Work to be completed:
Reproduce the stretch of the text on photo alteration from "A skilled technician" through "to Stalin's leadership." word for word.

*** Text under study ***

The second purpose of photo alteration is to misinform or deceive. With new technology, the ability to alter a photographic image is easier than ever before. For example, in a traditional photograph, the difference in skin tone between a face and the neck or shadows that point in different directions can be clues that an image has been manipulated. However, these visual discrepancies can be eliminated in the digital image. Thus, the ability to generate false or misleading information has become routine.

Traditional photo alteration. In the days before digital technology, photo alteration was accomplished in the darkroom during the development and printing of the photograph. In a technique called dodging, the light shining through the photographic negative onto light-sensitive paper was obscured. Because less light strikes the paper, that region appears lighter in the developed image. In contrast, the technique of burning allows an increased amount of light to strike the photographic paper. The result of burning is to make the region appear darker in the print.

The traditional techniques of dodging and burning are used to enhance or disguise aspects of the photo. As well, details can be excluded from an image by the use of cropping, where only the selected portion of the image is printed. Photographs can also be enlarged to selectively print portions of the image. Enlarging cannot be done indefinitely, however, since the eventual inability to separate the informational components of the image from one another produces a blurry picture.

A skilled technician can even paint a picture to remove someone, replacing the person with the background. Photographing the altered image produces an image that can often pass for the real thing. A classic example of this manipulation is the picture of Vladimir Lenin addressing a crowd in front of Moscow's Bolshoi Theater in 1920. In

reality, Leon Trotsky was also on the film. In a massive campaign of historical revisionism during the leadership of Joseph Stalin, Trotsky's involvement in this and other photographed events was erased in an attempt to purge the memory of opposition to Stalin's leadership.

Another ploy of photo manipulation is the false captioning of an image. By excluding, exaggerating, or falsifying details of an image, the viewer can misinterpret what is seen. For example, during World War II the United States plowed fields on some South Pacific Islands, then took aerial photos of them. The photos were labeled as representing air bases, creating a deception that the military resources in the area were much more extensive than was actually the case.

*** End of Text under study ***
*** Source material ***

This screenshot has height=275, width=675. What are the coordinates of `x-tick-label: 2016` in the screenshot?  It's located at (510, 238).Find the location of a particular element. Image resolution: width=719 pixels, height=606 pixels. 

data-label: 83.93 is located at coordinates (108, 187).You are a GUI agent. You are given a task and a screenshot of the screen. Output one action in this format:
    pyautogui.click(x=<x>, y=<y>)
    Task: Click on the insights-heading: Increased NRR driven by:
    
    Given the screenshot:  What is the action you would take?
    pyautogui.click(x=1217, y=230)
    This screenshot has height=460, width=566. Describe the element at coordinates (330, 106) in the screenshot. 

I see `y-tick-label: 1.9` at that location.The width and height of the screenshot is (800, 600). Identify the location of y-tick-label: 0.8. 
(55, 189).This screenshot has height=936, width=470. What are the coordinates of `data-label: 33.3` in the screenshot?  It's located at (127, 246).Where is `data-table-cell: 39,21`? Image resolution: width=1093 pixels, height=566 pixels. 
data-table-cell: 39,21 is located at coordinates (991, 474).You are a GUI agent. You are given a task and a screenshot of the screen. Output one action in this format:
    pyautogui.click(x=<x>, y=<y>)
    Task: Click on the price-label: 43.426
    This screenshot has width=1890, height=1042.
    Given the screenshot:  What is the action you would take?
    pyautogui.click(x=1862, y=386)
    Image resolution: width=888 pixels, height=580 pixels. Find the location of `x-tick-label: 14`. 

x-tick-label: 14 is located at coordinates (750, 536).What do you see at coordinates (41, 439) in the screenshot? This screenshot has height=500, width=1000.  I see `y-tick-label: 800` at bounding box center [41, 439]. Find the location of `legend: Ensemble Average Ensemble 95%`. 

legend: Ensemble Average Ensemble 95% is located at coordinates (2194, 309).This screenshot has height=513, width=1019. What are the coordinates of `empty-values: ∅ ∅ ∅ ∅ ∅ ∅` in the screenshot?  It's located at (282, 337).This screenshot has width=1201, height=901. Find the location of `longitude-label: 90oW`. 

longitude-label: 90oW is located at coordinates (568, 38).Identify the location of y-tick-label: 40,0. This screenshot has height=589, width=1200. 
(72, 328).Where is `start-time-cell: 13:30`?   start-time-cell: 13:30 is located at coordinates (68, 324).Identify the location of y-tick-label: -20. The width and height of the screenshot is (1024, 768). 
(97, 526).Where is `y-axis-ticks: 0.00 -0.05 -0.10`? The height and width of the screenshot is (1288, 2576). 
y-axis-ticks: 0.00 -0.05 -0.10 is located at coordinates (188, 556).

*** End of Source material ***

Solution to the problem:
A skilled technician can even paint a picture to remove someone, replacing the person with the background. Photographing the altered image produces an image that can often pass for the real thing. A classic example of this manipulation is the picture of Vladimir Lenin addressing a crowd in front of Moscow's Bolshoi Theater in 1920. In

reality, Leon Trotsky was also on the film. In a massive campaign of historical revisionism during the leadership of Joseph Stalin, Trotsky's involvement in this and other photographed events was erased in an attempt to purge the memory of opposition to Stalin's leadership.